1 Styrofoam ball- We blew into the middle of the ball, and then it moved very straight and stopped at about the end of the table.
1 medium sized marble- we blew in the middle of the marble and it started moving straight but towards the end of the table it just kind of made a turn and started going more to the right, until it came to the end.
1 tinny marble- the tiny marble didn't have to be blown so hard because it wasn't heavy. It went straight all the way until the end of the table.
1 jambo marble- The jambo marble had to be blown a little harder then the little one because it has more density.
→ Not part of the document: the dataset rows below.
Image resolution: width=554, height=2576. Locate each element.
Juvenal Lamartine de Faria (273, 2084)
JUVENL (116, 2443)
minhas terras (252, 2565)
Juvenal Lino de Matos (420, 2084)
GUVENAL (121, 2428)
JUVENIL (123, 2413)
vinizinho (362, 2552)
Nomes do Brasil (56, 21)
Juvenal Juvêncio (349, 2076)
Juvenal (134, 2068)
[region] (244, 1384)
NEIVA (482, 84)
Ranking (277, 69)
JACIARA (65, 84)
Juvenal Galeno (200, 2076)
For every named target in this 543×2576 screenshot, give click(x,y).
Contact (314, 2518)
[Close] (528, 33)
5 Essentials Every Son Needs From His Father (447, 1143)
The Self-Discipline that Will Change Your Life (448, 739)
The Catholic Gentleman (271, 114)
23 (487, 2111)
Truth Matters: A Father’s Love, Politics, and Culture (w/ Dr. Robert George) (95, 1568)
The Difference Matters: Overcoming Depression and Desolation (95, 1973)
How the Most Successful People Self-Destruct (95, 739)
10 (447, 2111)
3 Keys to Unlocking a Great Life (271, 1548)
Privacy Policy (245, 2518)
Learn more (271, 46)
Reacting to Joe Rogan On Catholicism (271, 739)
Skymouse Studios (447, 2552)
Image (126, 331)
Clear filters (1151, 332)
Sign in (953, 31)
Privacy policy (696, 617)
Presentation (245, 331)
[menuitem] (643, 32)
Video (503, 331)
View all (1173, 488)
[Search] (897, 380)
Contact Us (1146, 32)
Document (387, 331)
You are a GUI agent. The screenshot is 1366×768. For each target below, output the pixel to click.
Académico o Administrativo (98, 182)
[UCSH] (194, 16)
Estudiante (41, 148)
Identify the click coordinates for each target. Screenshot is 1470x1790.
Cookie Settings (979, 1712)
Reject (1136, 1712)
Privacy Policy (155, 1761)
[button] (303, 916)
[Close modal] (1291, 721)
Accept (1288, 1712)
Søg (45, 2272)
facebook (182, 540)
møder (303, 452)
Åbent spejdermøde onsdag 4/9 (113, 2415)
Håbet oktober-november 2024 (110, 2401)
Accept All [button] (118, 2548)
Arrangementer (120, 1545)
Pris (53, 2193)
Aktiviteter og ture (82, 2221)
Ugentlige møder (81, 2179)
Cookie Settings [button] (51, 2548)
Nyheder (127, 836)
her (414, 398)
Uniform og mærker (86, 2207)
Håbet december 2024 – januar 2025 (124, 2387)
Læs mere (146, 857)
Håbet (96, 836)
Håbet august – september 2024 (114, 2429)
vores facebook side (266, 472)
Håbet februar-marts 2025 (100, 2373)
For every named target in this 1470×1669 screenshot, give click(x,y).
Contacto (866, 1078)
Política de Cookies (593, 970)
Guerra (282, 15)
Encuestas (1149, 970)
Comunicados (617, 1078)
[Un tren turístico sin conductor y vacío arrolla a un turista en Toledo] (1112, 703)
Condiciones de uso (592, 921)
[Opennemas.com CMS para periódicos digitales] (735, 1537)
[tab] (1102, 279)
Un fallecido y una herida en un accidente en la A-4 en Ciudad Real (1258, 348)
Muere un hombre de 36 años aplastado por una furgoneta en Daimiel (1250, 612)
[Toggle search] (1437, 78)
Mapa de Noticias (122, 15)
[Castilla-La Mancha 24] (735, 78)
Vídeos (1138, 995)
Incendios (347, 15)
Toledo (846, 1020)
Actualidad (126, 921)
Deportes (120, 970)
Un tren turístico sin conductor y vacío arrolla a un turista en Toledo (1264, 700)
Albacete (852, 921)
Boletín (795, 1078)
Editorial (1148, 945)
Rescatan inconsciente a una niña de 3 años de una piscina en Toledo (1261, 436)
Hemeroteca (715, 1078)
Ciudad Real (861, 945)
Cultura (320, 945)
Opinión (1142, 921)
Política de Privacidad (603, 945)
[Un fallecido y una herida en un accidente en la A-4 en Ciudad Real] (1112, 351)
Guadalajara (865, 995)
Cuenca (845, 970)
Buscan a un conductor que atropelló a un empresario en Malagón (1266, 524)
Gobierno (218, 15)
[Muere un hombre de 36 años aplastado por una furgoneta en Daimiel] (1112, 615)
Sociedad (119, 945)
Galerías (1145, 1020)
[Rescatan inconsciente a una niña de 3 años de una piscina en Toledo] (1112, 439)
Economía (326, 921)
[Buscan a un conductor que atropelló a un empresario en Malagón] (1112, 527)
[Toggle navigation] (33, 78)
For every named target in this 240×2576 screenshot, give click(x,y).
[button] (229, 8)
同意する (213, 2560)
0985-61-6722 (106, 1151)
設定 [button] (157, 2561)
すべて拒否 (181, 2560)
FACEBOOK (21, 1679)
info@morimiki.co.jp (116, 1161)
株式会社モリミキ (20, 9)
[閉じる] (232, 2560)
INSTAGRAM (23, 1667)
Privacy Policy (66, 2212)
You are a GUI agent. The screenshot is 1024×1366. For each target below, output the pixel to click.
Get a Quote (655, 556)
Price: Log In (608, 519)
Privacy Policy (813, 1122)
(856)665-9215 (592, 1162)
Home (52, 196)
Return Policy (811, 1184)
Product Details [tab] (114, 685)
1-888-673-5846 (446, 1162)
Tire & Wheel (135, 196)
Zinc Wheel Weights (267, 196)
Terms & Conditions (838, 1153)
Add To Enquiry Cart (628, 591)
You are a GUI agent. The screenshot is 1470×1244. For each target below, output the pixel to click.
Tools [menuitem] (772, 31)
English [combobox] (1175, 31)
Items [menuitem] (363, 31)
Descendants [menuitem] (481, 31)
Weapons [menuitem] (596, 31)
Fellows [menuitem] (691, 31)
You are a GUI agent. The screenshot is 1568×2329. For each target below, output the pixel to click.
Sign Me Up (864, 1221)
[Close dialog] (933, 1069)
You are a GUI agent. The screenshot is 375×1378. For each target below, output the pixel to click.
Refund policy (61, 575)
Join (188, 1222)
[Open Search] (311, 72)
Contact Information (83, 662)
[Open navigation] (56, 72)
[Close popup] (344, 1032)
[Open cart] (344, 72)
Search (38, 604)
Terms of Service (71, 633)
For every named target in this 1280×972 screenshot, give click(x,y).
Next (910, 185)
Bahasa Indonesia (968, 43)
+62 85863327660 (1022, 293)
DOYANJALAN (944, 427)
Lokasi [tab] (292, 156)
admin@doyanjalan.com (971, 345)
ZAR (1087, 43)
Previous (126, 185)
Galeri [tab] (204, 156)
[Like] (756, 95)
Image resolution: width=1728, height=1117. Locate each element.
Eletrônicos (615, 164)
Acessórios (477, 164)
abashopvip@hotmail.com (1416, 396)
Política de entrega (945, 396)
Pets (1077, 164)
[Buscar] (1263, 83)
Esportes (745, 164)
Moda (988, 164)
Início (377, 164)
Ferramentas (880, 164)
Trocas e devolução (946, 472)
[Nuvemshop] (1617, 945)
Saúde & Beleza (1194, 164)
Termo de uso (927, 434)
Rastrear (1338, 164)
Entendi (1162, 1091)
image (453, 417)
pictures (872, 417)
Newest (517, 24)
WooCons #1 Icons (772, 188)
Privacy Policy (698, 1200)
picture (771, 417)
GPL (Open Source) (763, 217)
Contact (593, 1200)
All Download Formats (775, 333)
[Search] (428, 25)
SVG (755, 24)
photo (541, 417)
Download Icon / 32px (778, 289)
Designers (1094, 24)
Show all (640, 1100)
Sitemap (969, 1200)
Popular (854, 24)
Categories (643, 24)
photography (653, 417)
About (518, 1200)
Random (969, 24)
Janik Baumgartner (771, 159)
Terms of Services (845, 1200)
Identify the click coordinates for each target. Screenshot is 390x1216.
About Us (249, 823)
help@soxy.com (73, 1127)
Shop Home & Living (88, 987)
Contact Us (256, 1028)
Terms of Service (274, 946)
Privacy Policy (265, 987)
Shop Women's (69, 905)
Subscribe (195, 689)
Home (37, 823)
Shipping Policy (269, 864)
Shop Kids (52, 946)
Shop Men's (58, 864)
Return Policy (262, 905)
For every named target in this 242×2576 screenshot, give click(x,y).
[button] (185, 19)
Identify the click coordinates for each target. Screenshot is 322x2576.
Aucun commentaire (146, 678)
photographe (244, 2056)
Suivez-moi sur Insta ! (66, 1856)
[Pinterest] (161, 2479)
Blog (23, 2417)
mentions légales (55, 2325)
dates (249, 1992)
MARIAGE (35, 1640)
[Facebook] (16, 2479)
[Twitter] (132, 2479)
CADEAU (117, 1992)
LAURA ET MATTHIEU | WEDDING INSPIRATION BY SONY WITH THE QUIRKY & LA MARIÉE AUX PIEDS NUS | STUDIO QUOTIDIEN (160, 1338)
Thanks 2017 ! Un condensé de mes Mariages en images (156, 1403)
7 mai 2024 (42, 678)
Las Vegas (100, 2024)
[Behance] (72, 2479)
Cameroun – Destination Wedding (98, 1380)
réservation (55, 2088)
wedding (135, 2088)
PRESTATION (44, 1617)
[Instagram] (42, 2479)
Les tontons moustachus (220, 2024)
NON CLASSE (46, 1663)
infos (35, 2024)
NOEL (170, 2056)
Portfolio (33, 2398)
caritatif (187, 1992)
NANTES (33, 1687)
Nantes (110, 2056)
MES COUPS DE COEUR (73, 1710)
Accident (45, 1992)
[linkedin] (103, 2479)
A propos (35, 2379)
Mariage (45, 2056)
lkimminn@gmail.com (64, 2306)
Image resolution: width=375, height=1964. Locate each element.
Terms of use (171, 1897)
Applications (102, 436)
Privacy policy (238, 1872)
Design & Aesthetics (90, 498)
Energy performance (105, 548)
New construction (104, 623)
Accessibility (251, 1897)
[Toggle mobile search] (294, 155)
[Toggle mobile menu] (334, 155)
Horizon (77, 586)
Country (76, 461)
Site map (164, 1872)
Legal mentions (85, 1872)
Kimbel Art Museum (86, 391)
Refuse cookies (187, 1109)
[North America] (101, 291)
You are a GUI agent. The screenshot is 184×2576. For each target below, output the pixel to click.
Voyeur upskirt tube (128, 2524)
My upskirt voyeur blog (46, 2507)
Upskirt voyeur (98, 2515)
It was rolling straight until about the middle of the table where it went more up to the right and then towards the end it came back down so it ended up rolling straight.
1 little weight- the little weight was not so heavy but it wasn't so easy either. It went straight pretty much the whole time, but then towards the end it moved of the course just for a split centimeter but you could really see how it changed when it crossed the finish line at the end of the table.
1 golf ball- The gold ball was heavy so we needed more air to blow it. It was traveling straight until about the middle when it turned right and then continued there and then it came back down and it ended up almost falling pf the table.
1 pink-pong ball- The pink-pong ball is very light so it just needed a little blow and it went straight across the table.
1 tinny Styrofoam ball- It was very light, so it only needed a little, soft blow and it moved straight across the table.

Questions:

Does the mass of a marble affect how it moves?

Yes, because the heavier ones move slower and the lighter ones move faster and further. For example the smaller and lighter one moved further. If you compere the Styrofoam with the marble, Styrofoam would go faster and further because it is , lighter.

When given a force, what happens to its motion?

When given a force it moves in different directions, sometimes its straight, but a lot of the times it is not.

This was something pretty simple and I hope you learned something fun today! See you soon!